I felt particular inspired by my triathlon buddies today (thanks Richelle, Susi, and Julie), so I thought that I’d write today about barefoot triathlon.
I had the extreme pleasure of participating in the Strathmore Women’s Triathlon this passed August . It was my second sprint triathlon that season, and ever. It was my first (and so far only) triathlon running in VFFs. I ran the 5 km in my Classics and it was brilliant (sorry, no pictures, apparently my feet were camera shy that day).
I arrived at the venue in a pair of VFF KSOs. I received a lot of stares from other participants and spectators.

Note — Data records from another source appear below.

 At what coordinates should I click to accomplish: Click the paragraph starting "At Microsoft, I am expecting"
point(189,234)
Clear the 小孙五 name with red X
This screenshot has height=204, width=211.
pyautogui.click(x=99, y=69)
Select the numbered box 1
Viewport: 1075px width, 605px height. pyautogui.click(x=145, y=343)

I was asked several times if I was doing the triathlon in these shoes. I said I was running the race in a pair of barefoot shoes similar to the ones I had on. Many people asked me if I was swimming and biking in these barefoot shoes, to which I replied that I was not. I think that any shoes, barefoot shoes or not, would cause drag in the pool and I prefer to wear clip-in bike shoes on the bike. But for the run, they’re awesome.

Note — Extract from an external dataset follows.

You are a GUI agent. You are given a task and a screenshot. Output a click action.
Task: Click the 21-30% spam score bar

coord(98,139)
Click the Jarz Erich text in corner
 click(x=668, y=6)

The swim and bike went very well for me for this race but this is a post about running triathlon in barefoot shoes. Coming off the bike, I was feeling a little winded (I had pushed pretty hard on the last half of the bike going uphill most of the way) so was a little worried about how I might feel starting off on the run. I got off my bike and while putting my bike gloves on, I slipped on both my VFF Classics. I bent over to adjust my pinky toes slightly and off I was on the run. No socks, no laces, no other adjustments. I don’t know what my time was in T2, but it felt super fast and was definitely WAY faster than my T2 time from my last sprint tri (when I opted for socks and shoes with laces).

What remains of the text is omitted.